Vendre, ouvrir son capital, rester indépendant, quelle stratégie pour les ESN ?

A quel stade de développement une ESN a-t-elle intérêt à ouvrir son capital, s'adosser, ou préserver son indépendance ? Eléments de réponse.

Avec une croissance de 5,1 % en 2022, le secteur des ESN, qui pèse 32 milliards d'euros, a résisté malgré le contexte économique et géopolitique instable, selon Numeum[1], le syndicat professionnel de l’écosystème numérique en France. Sur ce marché, les défis de 2023 sont nombreux, au premier rang desquels l’aggravation de la pénurie de talents.

Au contact des ESN de toutes tailles depuis plus de vingt ans, nous avons identifié trois paliers principaux à franchir et sommes en mesure d’apporter des éléments de réponse dans les différentes configurations.

1ère étape : atteindre 10 millions d'euros de chiffre d’affaires

Toutes les semaines se crée une ESN positionnée sur une nouvelle technologie qui, à ce stade, n’intéresse pas les grands acteurs. Dans un premier temps, l’entreprise grandit de façon autonome et développe sa marque, forgeant son caractère de spécialiste.

Lorsque le chiffre d’affaires atteint 10 millions d'euros, cela correspond à un effectif d’une centaine de personne. L’entreprise est devenue trop importante pour rester mono-produit ou service. Comment préparer l’avenir et conquérir de nouveaux marchés ?

Passer ce cap n’est pas aisé, même avec une vraie culture d’entreprise et des collaborateurs fidèles.
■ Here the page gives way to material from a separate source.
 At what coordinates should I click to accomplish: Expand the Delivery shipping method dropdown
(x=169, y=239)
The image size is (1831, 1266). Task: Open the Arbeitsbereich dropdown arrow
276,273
Le dirigeant fondateur pourra songer à réaliser un peu de cash-out en faisant entrer un fonds de capital investissement (OBO), mais ce schéma ne l’aidera pas à dessiner la nouvelle trajectoire de la société ; l’investisseur sera minoritaire et généralement peu actif.

Les corporates s’intéressent beaucoup à ces acteurs de niche qui apportent un savoir-faire spécifique et une équipe experte et reconnue. Dans ces conditions, la très large majorité des opérations de cette taille consiste à s’adosser à un concurrent.
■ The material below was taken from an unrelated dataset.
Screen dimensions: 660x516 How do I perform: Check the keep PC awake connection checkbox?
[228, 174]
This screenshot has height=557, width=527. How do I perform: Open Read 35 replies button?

2ème étape : atteindre 20 à 40 millions d'euros de chiffre d’affaires

Dans cette configuration, il s’agit de pérenniser la croissance et d’être référencé chez les clients pour gagner en récurrence commerciale. Avec un effectif entre 200 et 400 salariés, il est essentiel de consolider la culture d’entreprise et de développer la marque employeur pour commencer à recruter en masse.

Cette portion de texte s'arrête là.